One of the best parts of having financial freedom is getting to stay in bed a while longer after I wake up feeling dead inside.
A single dream can have such a profound impact on my reality after regaining consciousness in the morning. That alternate universe brings about feelings of sadness and loss that had subsided, and injects them into the present.
Life has a funny way of humbling me sometimes.
My older brother died three years ago, and I didn’t get to have a say in it. Helplessness was a feeling I knew all too well from the time I was sixteen years old as I watched my dad take his last dying breath.
Over the years from the deaths of loved ones (including pets), I have determined that grief is the loneliest feeling in the human experience.
We all grieve loss, just on different timelines. It doesn’t necessarily happen in the same way across the board either—like love, the complexity of these particular segments is ineffable.
It wasn’t until my brother died did I begin witnessing others’ inability to show up for me in the way I needed them to.
And that was perfectly okay.
I was also shocked to find out that offers to “be there if I needed anything” came with an expiration date. There were times I felt frozen while everyone else had moved on.
This inadvertently led to my learning how to meet my own emotional needs, and in a way, also helped me to grow stronger as a person. I figured out how to endure these painful experiences on my own two feet, and that’s one hell of a feat.
While deeming grief as the loneliest feeling we go through, I would say that I never felt lonely while I was alone on my healing journey. Surprisingly, loneliness would only materialize in the presence of other people because of the disconnectedness that ensued.
I found myself slowly withdrawing from some connections after discovering that many people are unequipped to show empathy and understanding. Whether it was from choosing not to or simply stemmed from inexperience, that wasn’t important to me.
All I knew was that I lost the enthusiasm to invest my time and energy into places that no longer served me.
And yes, you guessed it:
That was perfectly okay.
Like the ocean, grief ebbs and flows from day to day.

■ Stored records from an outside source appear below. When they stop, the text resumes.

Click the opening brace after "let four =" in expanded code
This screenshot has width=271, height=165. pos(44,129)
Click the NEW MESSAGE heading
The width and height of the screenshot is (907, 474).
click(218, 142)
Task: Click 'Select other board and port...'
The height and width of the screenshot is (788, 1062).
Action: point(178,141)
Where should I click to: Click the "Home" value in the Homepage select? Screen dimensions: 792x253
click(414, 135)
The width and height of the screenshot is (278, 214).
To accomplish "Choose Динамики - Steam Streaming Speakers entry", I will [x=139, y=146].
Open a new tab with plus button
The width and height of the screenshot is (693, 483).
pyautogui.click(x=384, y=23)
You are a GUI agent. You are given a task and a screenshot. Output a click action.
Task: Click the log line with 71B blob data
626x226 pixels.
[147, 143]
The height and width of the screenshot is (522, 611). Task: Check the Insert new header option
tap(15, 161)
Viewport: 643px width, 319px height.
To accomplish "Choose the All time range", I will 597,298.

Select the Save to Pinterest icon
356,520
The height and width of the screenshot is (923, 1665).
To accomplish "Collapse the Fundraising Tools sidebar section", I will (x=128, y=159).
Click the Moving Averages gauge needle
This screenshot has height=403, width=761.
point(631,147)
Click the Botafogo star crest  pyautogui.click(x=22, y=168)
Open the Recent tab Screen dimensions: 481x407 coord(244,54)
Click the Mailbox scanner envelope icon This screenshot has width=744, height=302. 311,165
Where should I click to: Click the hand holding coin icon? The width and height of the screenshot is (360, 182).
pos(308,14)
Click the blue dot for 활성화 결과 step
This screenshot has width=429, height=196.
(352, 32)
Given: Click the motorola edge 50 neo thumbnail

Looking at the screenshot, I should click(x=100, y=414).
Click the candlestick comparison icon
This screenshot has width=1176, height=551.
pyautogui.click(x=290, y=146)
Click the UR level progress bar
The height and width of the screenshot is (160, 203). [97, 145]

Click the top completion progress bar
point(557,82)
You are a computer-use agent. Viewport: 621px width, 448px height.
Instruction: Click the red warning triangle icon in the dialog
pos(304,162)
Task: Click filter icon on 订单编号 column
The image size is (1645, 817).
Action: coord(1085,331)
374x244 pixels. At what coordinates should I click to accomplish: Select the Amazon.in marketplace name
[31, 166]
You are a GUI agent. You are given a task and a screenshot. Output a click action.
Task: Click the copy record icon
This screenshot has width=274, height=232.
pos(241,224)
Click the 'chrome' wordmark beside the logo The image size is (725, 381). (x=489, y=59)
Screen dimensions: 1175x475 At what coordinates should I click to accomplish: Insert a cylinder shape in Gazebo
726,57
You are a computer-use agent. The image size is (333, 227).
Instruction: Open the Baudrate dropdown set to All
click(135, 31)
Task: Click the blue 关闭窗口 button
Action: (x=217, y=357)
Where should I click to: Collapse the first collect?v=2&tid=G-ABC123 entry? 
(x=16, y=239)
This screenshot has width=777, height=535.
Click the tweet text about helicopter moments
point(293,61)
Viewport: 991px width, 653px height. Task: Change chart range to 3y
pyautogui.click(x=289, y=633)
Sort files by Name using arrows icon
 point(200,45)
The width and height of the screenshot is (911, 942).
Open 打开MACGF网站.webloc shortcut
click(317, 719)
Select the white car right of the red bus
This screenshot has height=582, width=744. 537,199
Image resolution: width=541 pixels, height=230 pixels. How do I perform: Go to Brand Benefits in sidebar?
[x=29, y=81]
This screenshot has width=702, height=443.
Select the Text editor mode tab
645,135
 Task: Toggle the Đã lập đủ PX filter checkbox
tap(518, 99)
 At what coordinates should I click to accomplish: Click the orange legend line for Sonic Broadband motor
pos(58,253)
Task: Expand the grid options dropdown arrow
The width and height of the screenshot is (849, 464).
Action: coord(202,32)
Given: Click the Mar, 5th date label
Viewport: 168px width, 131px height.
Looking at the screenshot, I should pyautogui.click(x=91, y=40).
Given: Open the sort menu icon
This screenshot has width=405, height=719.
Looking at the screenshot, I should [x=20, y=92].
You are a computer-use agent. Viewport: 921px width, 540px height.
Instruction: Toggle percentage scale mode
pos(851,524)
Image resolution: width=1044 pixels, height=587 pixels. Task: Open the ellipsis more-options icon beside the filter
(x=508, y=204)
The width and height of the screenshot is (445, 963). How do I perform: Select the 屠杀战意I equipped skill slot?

On the days when the waves are at their tallest, I distance myself from social interactions in order to take care of me in the best way I know how.
Solitude has naturally become my go-to place to be in.
I appreciate the slow mornings of my current lifestyle. I recognize the luxury of getting to lay in bed for an extra hour if I want to—having agency over how I choose to spend my time is a godsend.
I had always hated having to go out into the world with a brave face even though I was in pieces on the inside. I feel grateful for getting to eliminate the masks that I used to wear on a daily basis.
Seriously, there is no worse place than a professional setting of having to compartmentalize the negative aspects of your day.
Nobody is immune to pain and loss; it doesn’t discriminate against the rich or poor.
It’s essential to remember that all low points are inevitable and are not mutually exclusive to you; negative emotions are etched into our human experience.
Don’t be afraid to make changes that will help you achieve the optimal emotional health for your full enjoyment of this journey we share together.
I used to hold onto things and people, but all it did was wear me down and cause burnout. Practicing detachment and accepting letting go allows my time and energy to gravitate towards what I value.
This has done wonders for my fulfillment in life. You will find that developing a strong desire for self-care will lead to a natural reallocation of your resources.
Life has a mysterious way of sorting itself out—all you have to do is let it.